For example, one simple approach is to can look at employment before and after a minimum wage increase, but if a recession occurs along the way, surely one would not want to attribute the resulting job changes that to minimum wage increases. Also, it’s understandably easier for politicians to pass minimum wage increases when the economy is growing, but you wouldn’t want to mix up an overall climate of economic growth with the effects of a minimum wage increase, either.
Ideally, you would come up with several other and more plausible methods for isolating the effects of a minimum wage increase, so that you could compare results across these methods. What I want to do here is to describe first how such a study might be done, but not reveal the results here at the start. After all, you aren’t the sort of person who would judge the methods of a study by whether the results confirmed your previous biases, are you? No, I’m sure you’re not. Instead, you’re the kind of person who thinks first whether the method of the study makes sense, and then to the extent that it does, you will put a corresponding degree of belief on the results.
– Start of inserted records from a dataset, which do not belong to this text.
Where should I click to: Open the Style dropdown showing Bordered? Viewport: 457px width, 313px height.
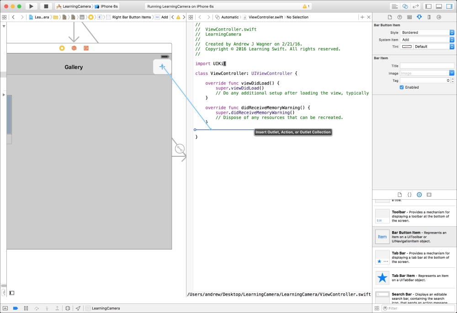point(427,33)
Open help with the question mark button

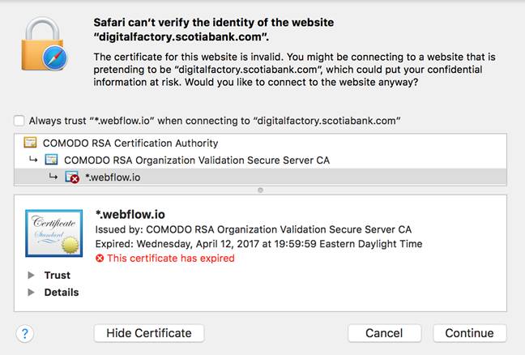[x=25, y=334]
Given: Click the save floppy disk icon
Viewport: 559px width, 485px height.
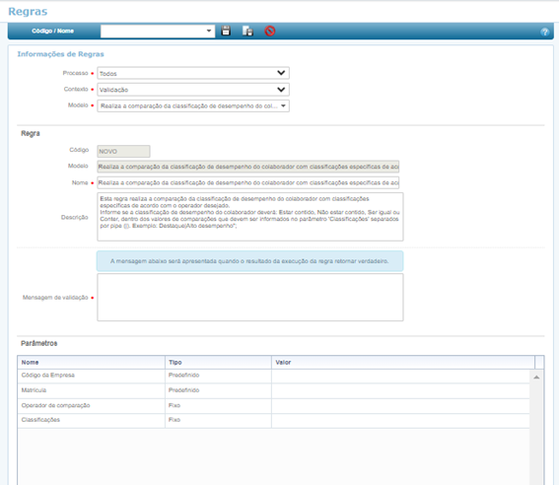Looking at the screenshot, I should click(x=226, y=31).

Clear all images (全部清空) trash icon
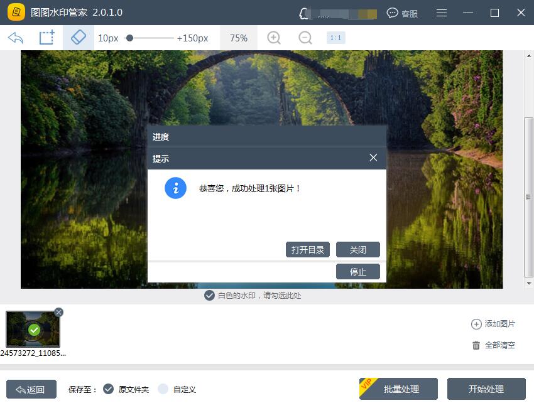click(476, 345)
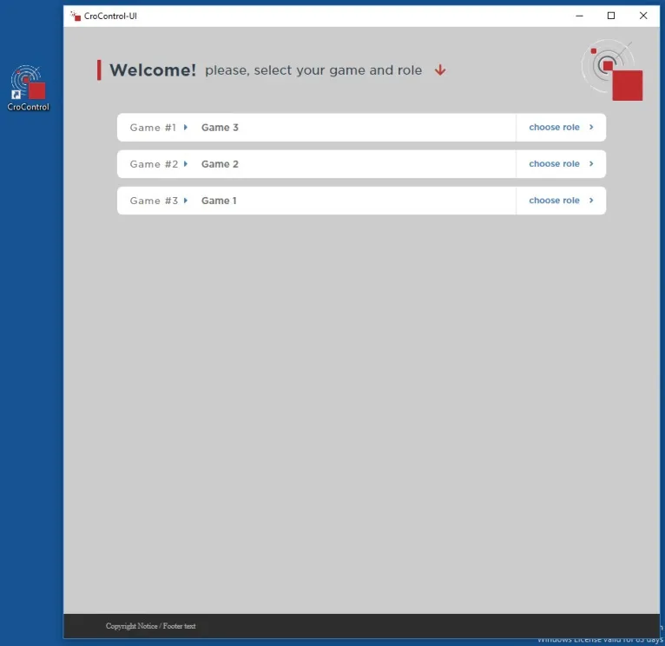Click the small app icon in the title bar
Image resolution: width=665 pixels, height=646 pixels.
point(76,16)
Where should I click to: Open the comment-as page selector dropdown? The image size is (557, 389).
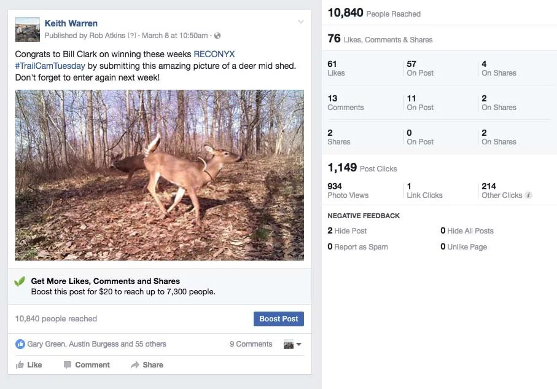pyautogui.click(x=292, y=345)
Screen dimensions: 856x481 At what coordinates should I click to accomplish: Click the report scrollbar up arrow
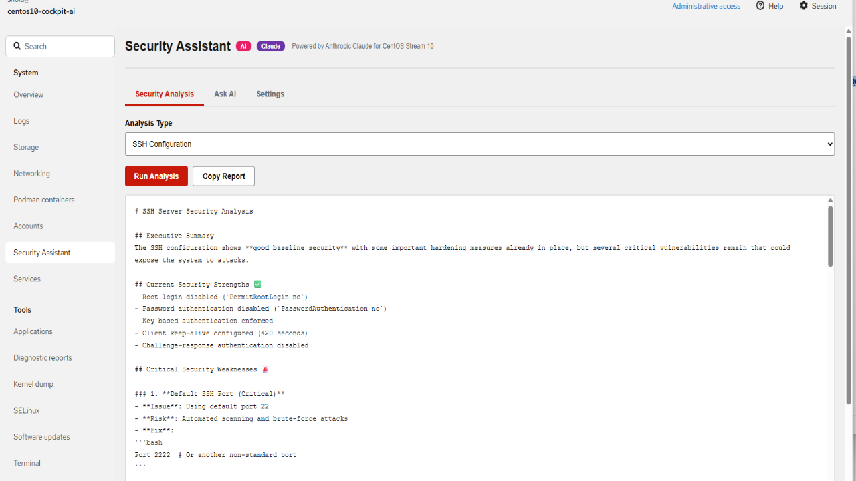click(830, 200)
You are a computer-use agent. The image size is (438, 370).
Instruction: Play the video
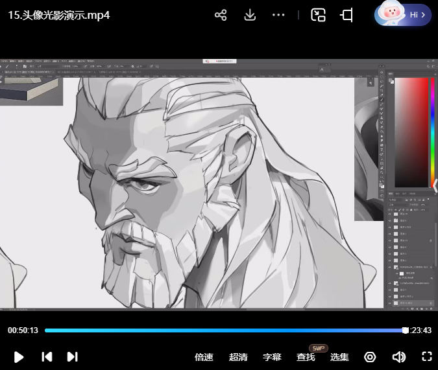tap(19, 357)
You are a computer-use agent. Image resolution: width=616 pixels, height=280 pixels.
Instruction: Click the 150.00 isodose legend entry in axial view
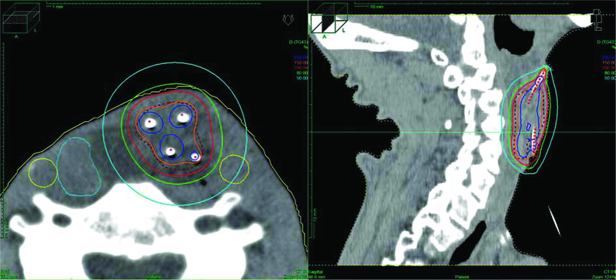[300, 63]
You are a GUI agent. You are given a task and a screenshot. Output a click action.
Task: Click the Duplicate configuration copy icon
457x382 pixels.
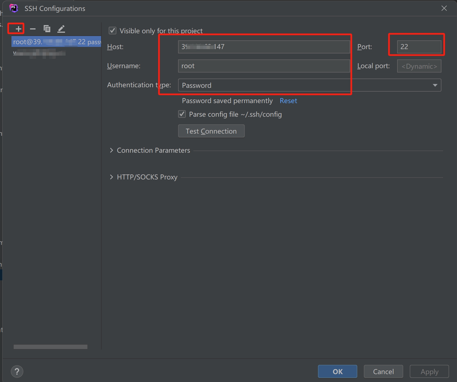click(x=47, y=29)
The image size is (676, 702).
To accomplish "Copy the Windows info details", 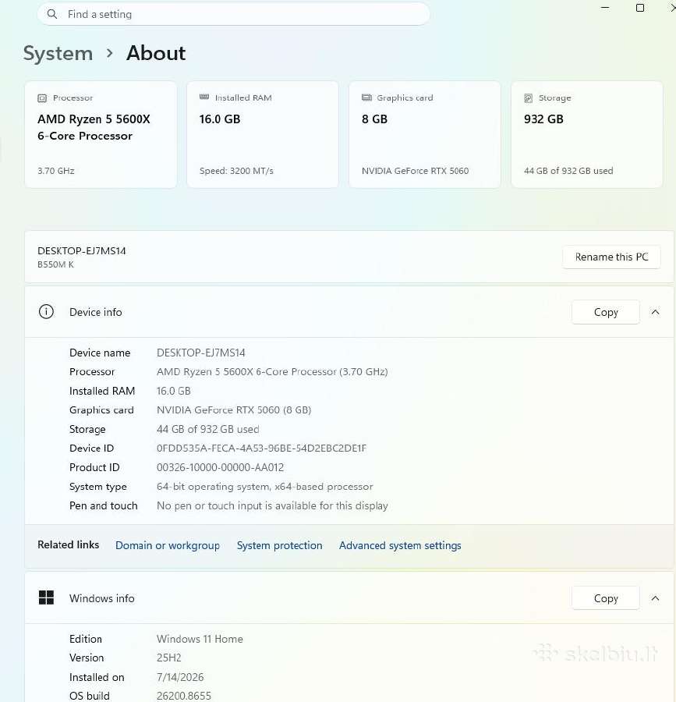I will tap(606, 598).
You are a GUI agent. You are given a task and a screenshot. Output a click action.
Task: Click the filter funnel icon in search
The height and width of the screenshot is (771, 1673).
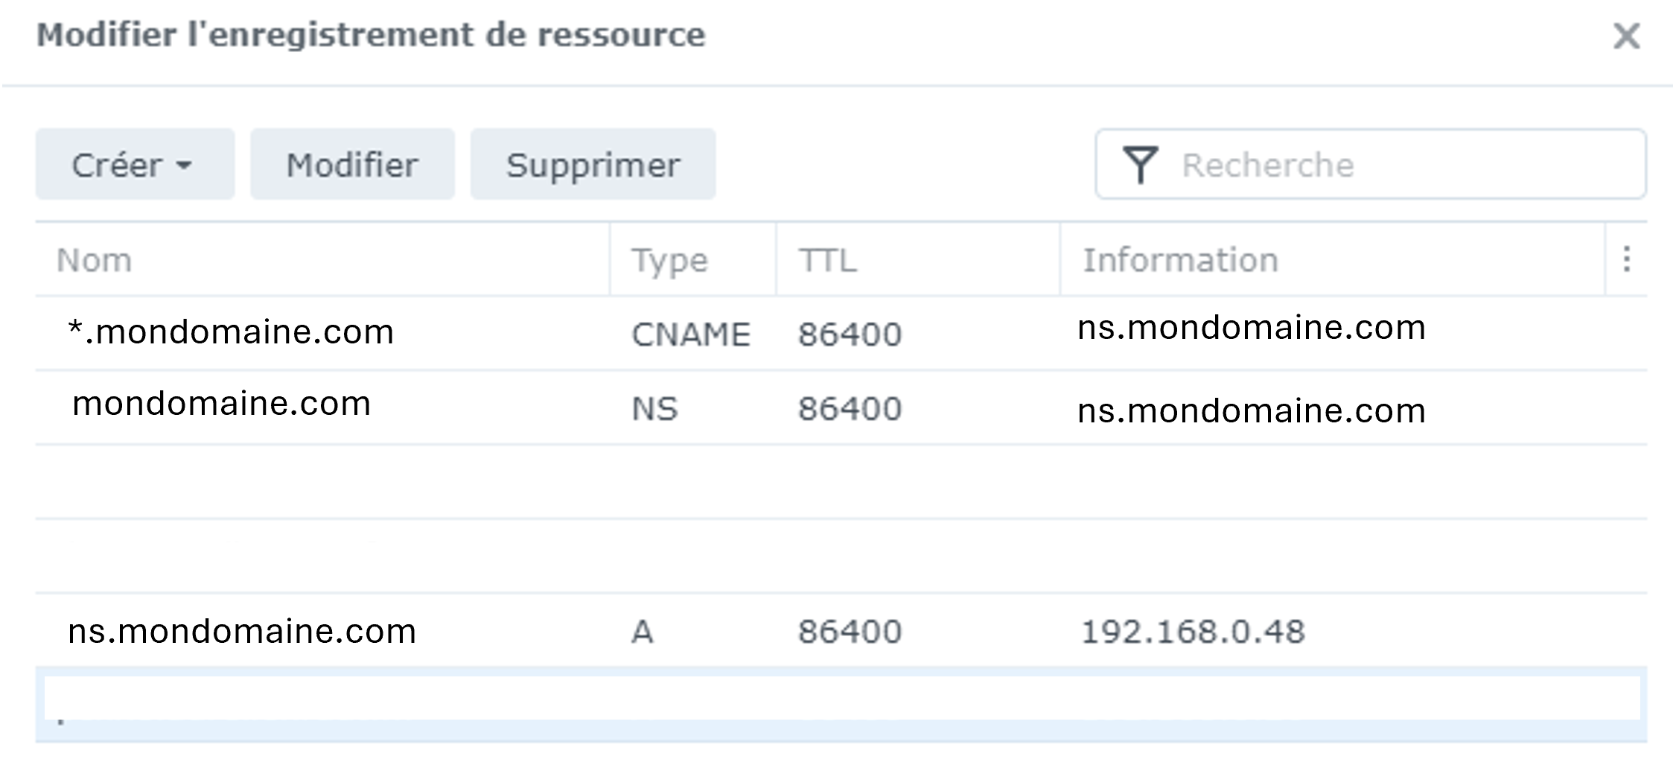pos(1140,165)
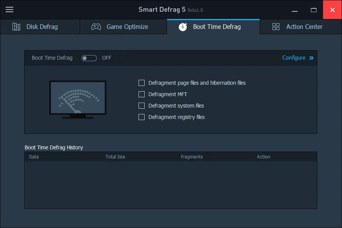The height and width of the screenshot is (228, 342).
Task: Sort history by the Total Size column
Action: [115, 157]
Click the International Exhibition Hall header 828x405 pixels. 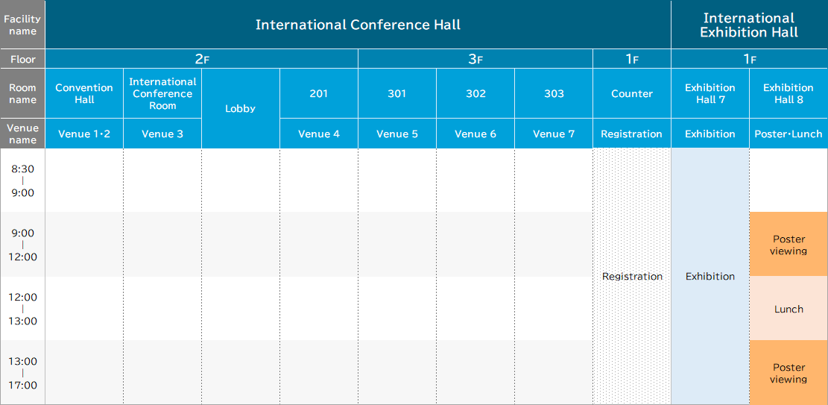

The city of Minneapolis voted in 2017 to phase in an increase in the city-wide minimum wage, starting in 2018. It would read $15/hour for large firms (employment of 100 or more) by July 2022 and $15/hour for small firms by July 2024. The city also commissioned a series of studies on the effects of this change, to be overseen by the Federal Reserve Bank of Minneapolis. The most recent of these reports is “Economic Impact Evaluation of the City of Minneapolis’s Minimum Wage Ordinance,” with Loukas Karabarbounis, Jeremy Lise, and Anusha Nath as the primary investigagors (Federal Reserve Bank of Minneapolis, May 1, 2023).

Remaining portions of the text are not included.